(Your goal)
Rewrite all of the lines below, replacing "target" with "item" wherever it occurs and leaving everything else unchanged. Omit the pictures from your answer.

Document and screenshot pointing entries:
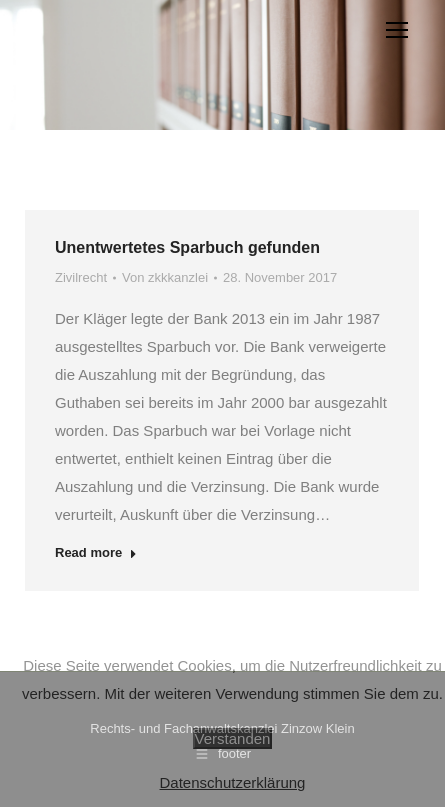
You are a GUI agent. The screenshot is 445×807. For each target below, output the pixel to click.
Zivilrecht (81, 277)
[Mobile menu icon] (397, 30)
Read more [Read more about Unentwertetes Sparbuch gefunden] (96, 552)
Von (165, 277)
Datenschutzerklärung (233, 782)
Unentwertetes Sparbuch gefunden (187, 247)
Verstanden (233, 738)
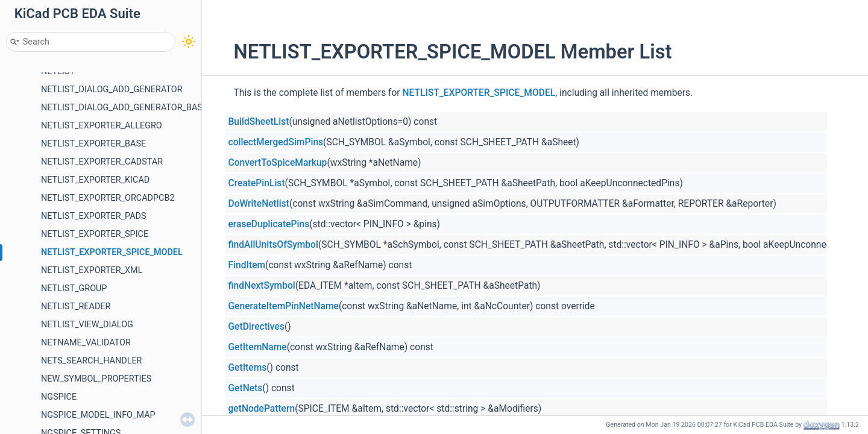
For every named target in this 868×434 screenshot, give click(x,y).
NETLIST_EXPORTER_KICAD (95, 180)
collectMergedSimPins (276, 142)
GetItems (248, 368)
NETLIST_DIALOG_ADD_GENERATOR (112, 89)
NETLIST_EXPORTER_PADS (93, 216)
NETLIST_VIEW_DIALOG (87, 324)
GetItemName (257, 347)
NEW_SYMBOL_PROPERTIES (96, 379)
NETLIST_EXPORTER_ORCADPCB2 (108, 198)
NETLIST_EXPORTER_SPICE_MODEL (112, 252)
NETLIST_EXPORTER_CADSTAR (102, 162)
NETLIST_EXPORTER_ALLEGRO (101, 125)
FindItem (247, 265)
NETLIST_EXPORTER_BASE (93, 143)
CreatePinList (257, 183)
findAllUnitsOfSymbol (273, 245)
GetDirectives (256, 327)
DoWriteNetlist (259, 204)
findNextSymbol (262, 286)
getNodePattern (262, 409)
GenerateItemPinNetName (283, 306)
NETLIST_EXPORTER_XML (92, 270)
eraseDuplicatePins (269, 224)
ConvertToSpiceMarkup (278, 163)
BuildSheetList (259, 122)
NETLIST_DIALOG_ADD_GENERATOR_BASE (124, 107)
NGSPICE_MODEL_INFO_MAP (98, 415)
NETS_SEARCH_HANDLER (92, 360)
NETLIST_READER (75, 306)
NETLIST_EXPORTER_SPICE (95, 234)
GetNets (245, 388)
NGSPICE (58, 397)
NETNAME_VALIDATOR (86, 342)
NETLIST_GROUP (74, 288)
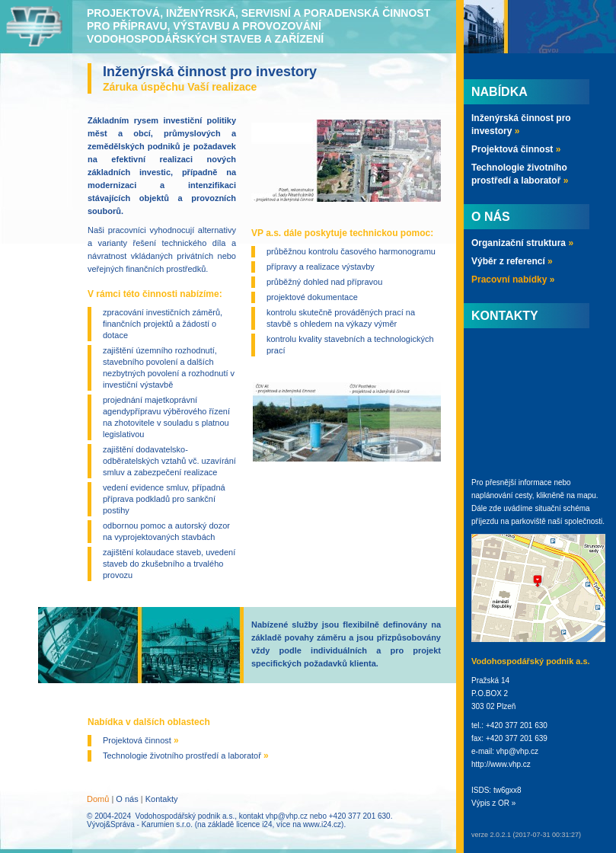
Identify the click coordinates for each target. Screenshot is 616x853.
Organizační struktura (522, 243)
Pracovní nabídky (512, 280)
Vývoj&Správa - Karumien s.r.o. (139, 824)
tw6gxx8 (507, 790)
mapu (586, 495)
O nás (126, 799)
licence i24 (254, 824)
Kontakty (161, 799)
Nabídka (500, 91)
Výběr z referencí (512, 261)
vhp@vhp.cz (286, 816)
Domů (97, 799)
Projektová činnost (141, 740)
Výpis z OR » (493, 803)
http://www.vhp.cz (501, 764)
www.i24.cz (322, 824)
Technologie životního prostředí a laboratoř (186, 756)
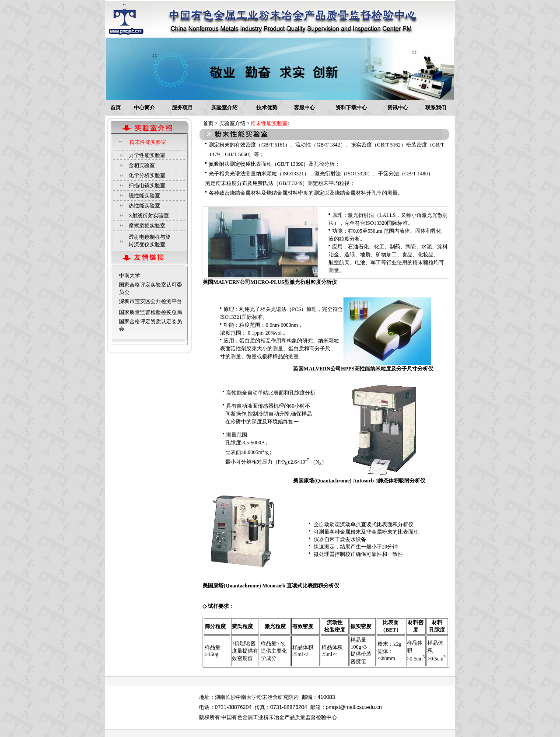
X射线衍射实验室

(The answer)
You are a GUI agent. The screenshot is 445×807. For each item below, output the pixel to click.
Zivilrecht (81, 277)
[Mobile menu icon] (397, 30)
Read more [Read more about Unentwertetes Sparbuch gefunden] (96, 552)
Von (165, 277)
Datenschutzerklärung (233, 782)
Unentwertetes Sparbuch gefunden (187, 247)
Verstanden (233, 738)
For every named item in this 868×434 screenshot, give click(x,y).
NETLIST_EXPORTER_KICAD (95, 180)
collectMergedSimPins (276, 142)
GetItems (248, 368)
NETLIST_DIALOG_ADD_GENERATOR (112, 89)
NETLIST_EXPORTER_PADS (93, 216)
NETLIST_VIEW_DIALOG (87, 324)
GetItemName (257, 347)
NEW_SYMBOL_PROPERTIES (96, 379)
NETLIST_EXPORTER_ORCADPCB2 (108, 198)
NETLIST_EXPORTER_SPICE_MODEL (112, 252)
NETLIST_EXPORTER_CADSTAR (102, 162)
NETLIST_EXPORTER_ALLEGRO (101, 125)
FindItem (247, 265)
NETLIST_EXPORTER_BASE (93, 143)
CreatePinList (257, 183)
findAllUnitsOfSymbol (273, 245)
GetDirectives (256, 327)
DoWriteNetlist (259, 204)
findNextSymbol (262, 286)
getNodePattern (262, 409)
GenerateItemPinNetName (283, 306)
NETLIST_EXPORTER_XML (92, 270)
eraseDuplicatePins (269, 224)
ConvertToSpiceMarkup (278, 163)
BuildSheetList (259, 122)
NETLIST_DIALOG_ADD_GENERATOR_BASE (124, 107)
NGSPICE_MODEL_INFO_MAP (98, 415)
NETS_SEARCH_HANDLER (92, 360)
NETLIST_READER (75, 306)
NETLIST_EXPORTER_SPICE (95, 234)
GetNets (245, 388)
NGSPICE (58, 397)
NETNAME_VALIDATOR (86, 342)
NETLIST_GROUP (74, 288)
Identify the click coordinates for each item. Screenshot is 616x853.
Organizační struktura (522, 243)
Pracovní nabídky (512, 280)
Vývoj&Správa - Karumien s.r.o. (139, 824)
tw6gxx8 (507, 790)
mapu (586, 495)
O nás (126, 799)
licence i24 (254, 824)
Kontakty (161, 799)
Nabídka (500, 91)
Výběr z referencí (512, 261)
vhp@vhp.cz (286, 816)
Domů (97, 799)
Projektová činnost (141, 740)
Výpis z OR » (493, 803)
http://www.vhp.cz (501, 764)
www.i24.cz (322, 824)
Technologie životního prostředí a laboratoř (186, 756)
X射线衍射实验室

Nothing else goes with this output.